Des ministres de la propagande inspirant les dictateurs aux spin doctors qui oeuvrent dans les coulisses des campagnes électorales, l’histoire nous a habitués à considérer l’opinion publique comme une matière particulièrement malléable et manipulable. Cette thèse de la fabrique du consentement a été théorisée dans l’article célèbre de Pierre Bourdieu paru en 1973 dans la revue Les Temps modernes, « L’opinion publique n’existe pas ». Dans cette longue note méthodologique consacrée à l’usage des sondages d’opinion, le sociologue rappelle que les instituts et les médias ont tendance à imposer ou à pousser des problématiques par le seul fait de poser certaines questions et de publiciser les réponses des Français.
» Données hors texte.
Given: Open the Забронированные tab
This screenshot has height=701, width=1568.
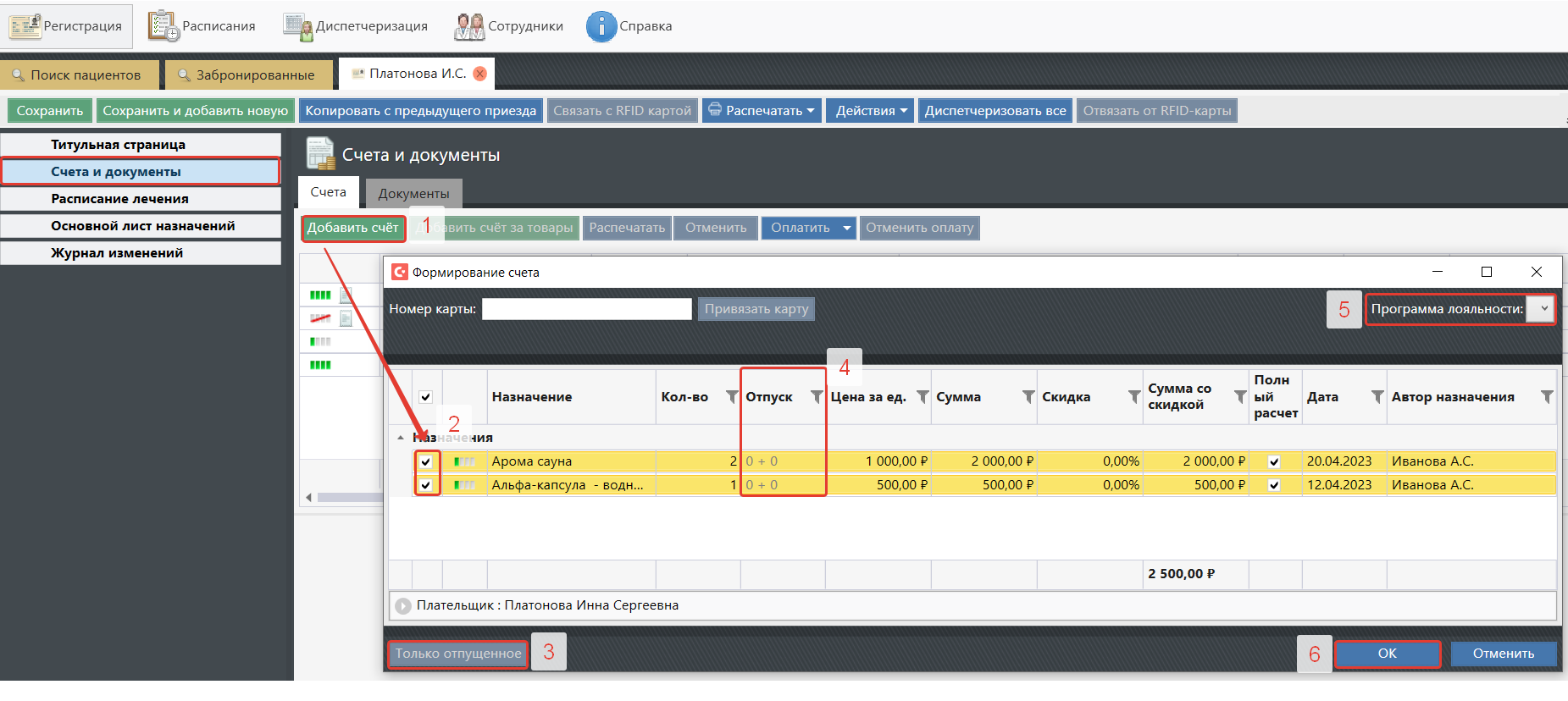Looking at the screenshot, I should pos(246,75).
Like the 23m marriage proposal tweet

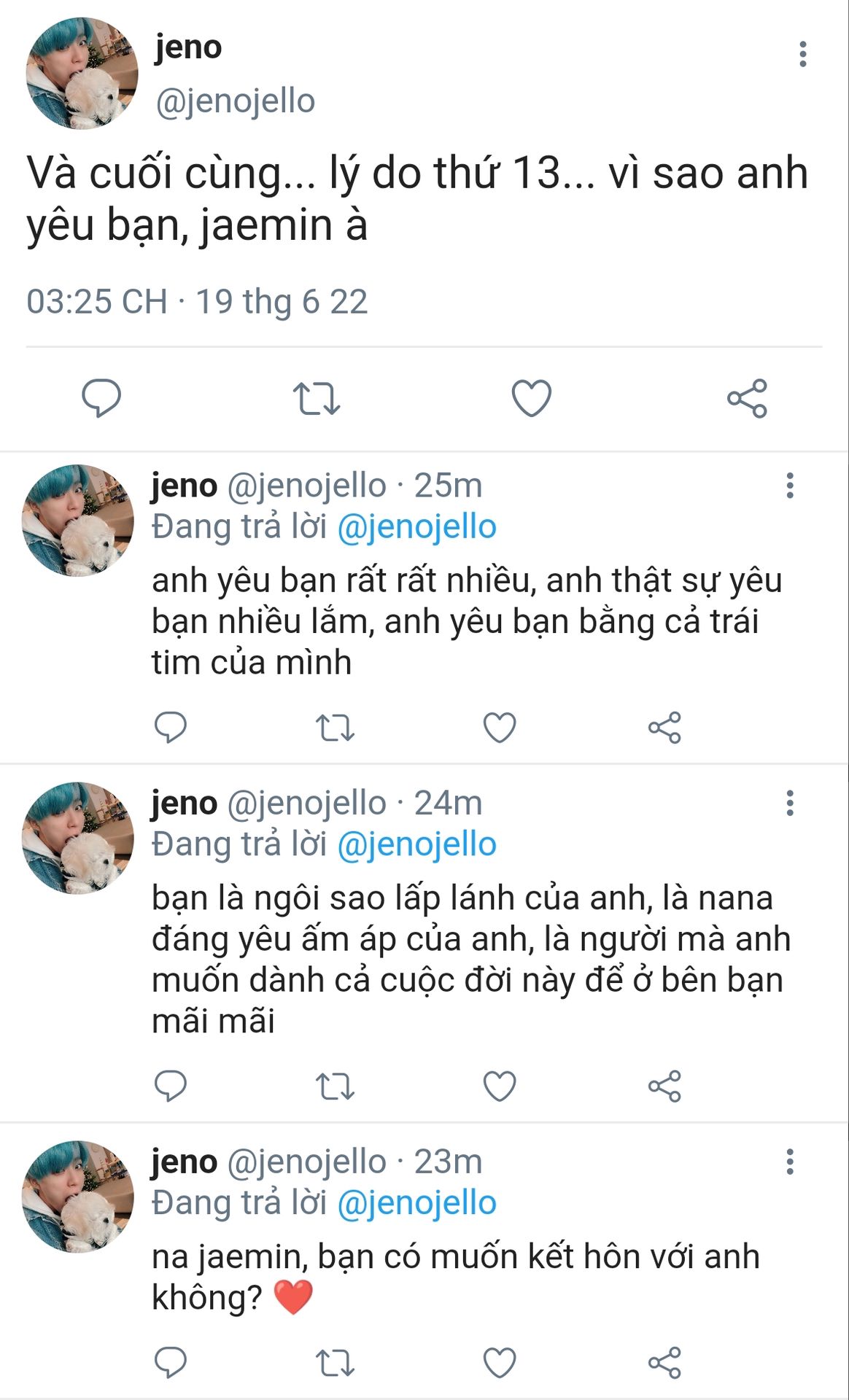click(x=500, y=1362)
Les élites imposeraient un agenda à la population afin de fabriquer une majorité électorale qui leur sera favorable. Ce constat est-il encore valide à l’ère de l’invasion des fake news et alors que les émetteurs institutionnels perdent leur monopole sur la mise en circulation des messages ?

En dépit du pouvoir persistant des médias, la thèse de la fabrique de l’opinion mérite d’être réévaluée à une époque où chacun peut lancer une chaîne Youtube, ouvrir un compte Twitter, poster des messages sur un forum et s’adresser à des millions d’internautes. Né des entrailles du web américain, le mouvement QAnon et son succès illustrent ce nouveau partage du travail médiatique entre émetteurs traditionnels et simples citoyens. Tour à tour qualifié de secte religieuse, de plateforme de récits paranoïaques ou de jeu multi-joueur en ligne, QAnon est un corpus de notes, de vidéos et d’images qui forment l’équivalent d’une mythologie contemporaine au service d’un récit délirant, selon lequel les élites politiques et économiques enlèvent des enfants et s’adonnent à des rites sataniques et pédophiles.
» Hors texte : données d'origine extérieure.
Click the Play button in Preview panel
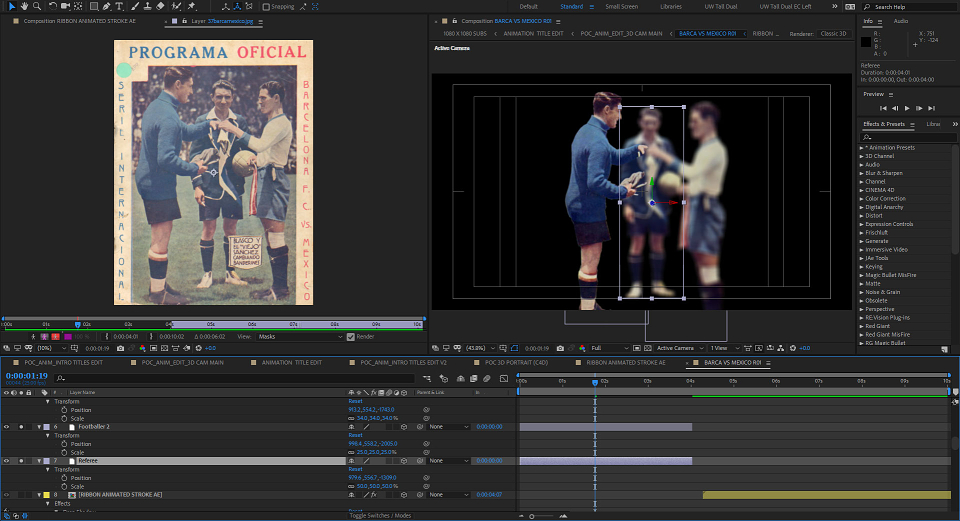The image size is (960, 521). coord(907,108)
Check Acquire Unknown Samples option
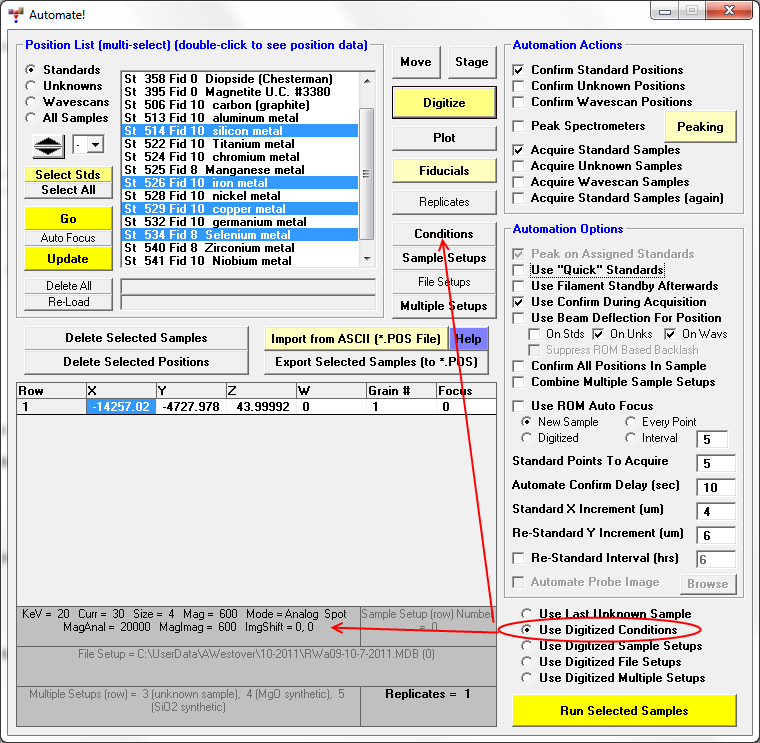 point(518,166)
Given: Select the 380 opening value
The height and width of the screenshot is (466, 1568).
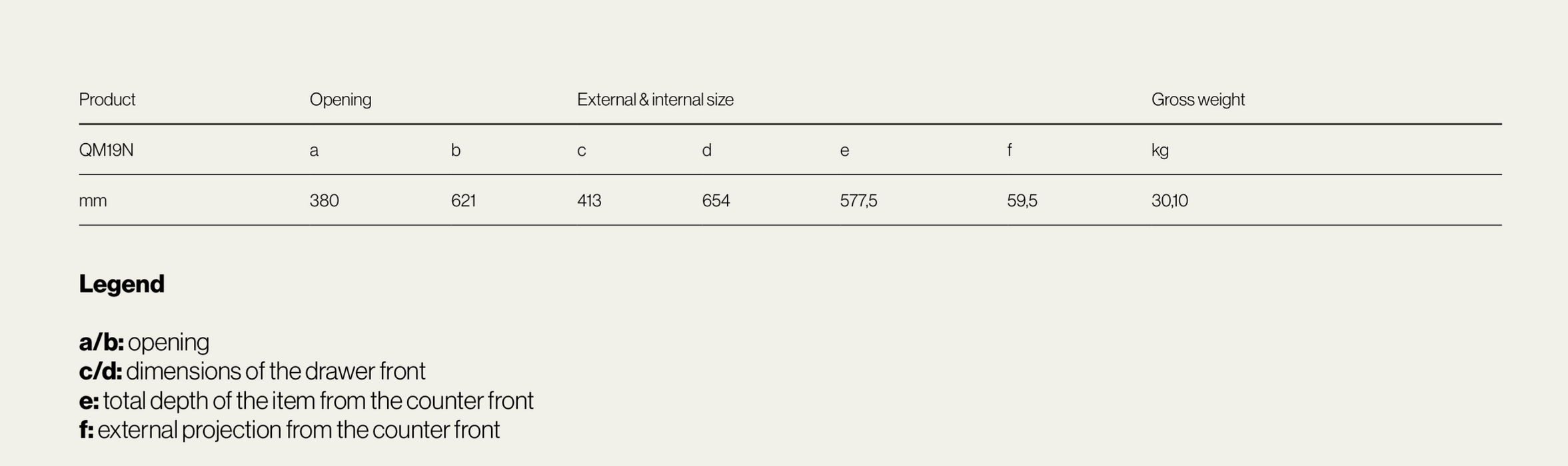Looking at the screenshot, I should [324, 201].
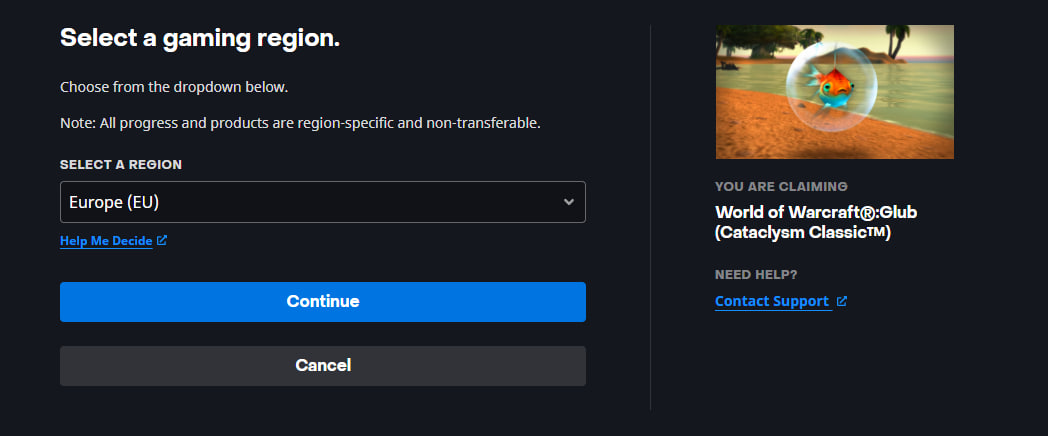Open the Help Me Decide link
Screen dimensions: 1048x436
pos(106,241)
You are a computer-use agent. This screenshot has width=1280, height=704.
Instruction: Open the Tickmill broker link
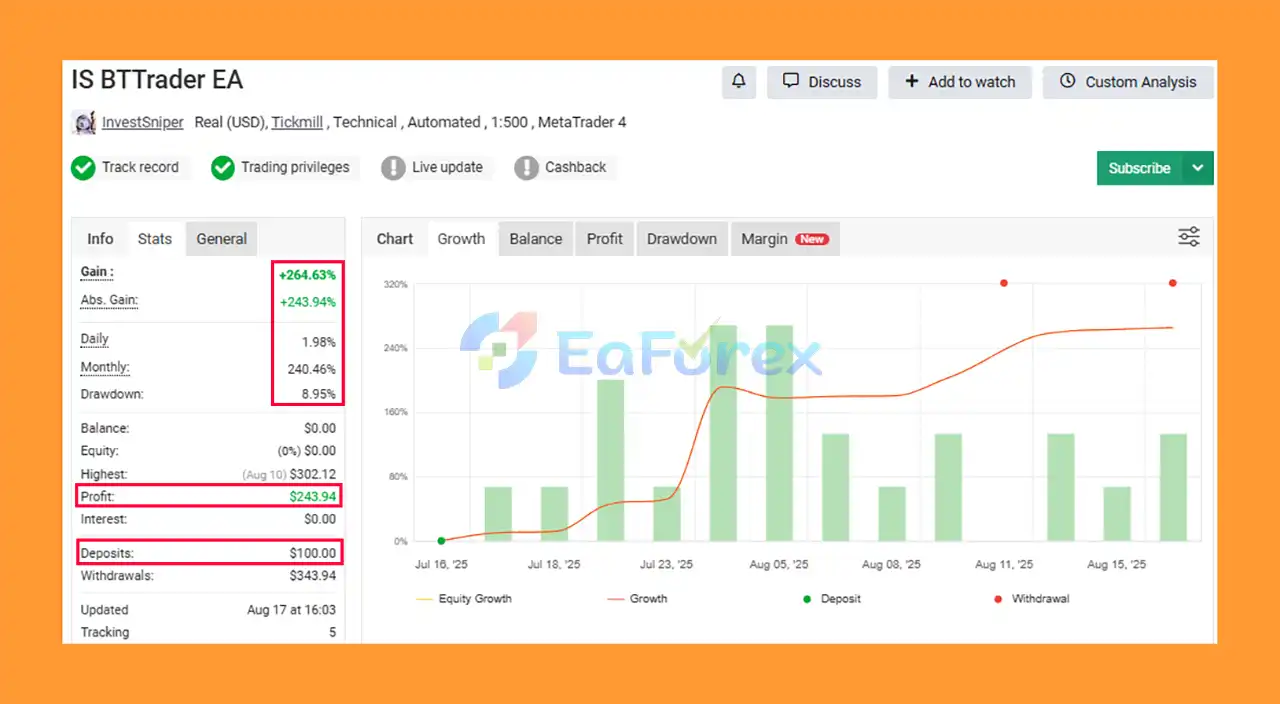point(297,122)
Se demander qui se cache derrière le mystérieux « Q » à l’origine des messages cryptés attendus avec ferveur par ses partisans serait une manière très XXème siècle de poser le débat. QAnon est un réseau d’émetteurs épars, une hydre à plusieurs têtes dont le point nodal restera, selon toute vraisemblance, indétectable. Le mouvement de la base, anonyme et réticulaire, est devenu prépondérant. Leaders politiques et médias dominants ne disparaissent pas pour autant de l’équation ; ils deviennent des partenaires de jeu et non plus des sorciers omnipotents dans la construction l’opinion. Leur rôle est de participer à la boucle de feedback qui fait de QAnon un mouvement auto-référentiel. Ainsi, lorsque Donald Trump tweete ou commente sur une chaîne de télé qui lui est acquise un fait d’actualité en insérant une référence discrète à QAnon, le mouvement en ressort galvanisé. L’ancien président américain doublement empêché au cours de son mandat conserve le pouvoir de valider des croyances qui ont été produites sous son règne, dans un contexte de défiance et de peur qu’il a contribué à installer. La boucle infernale est bouclée, laissant experts et observateurs perplexes sinon démunis. Au XXIème siècle, non seulement l’opinion publique n’existe toujours pas, mais on comprend de moins en moins selon quels mécanismes elle se construit.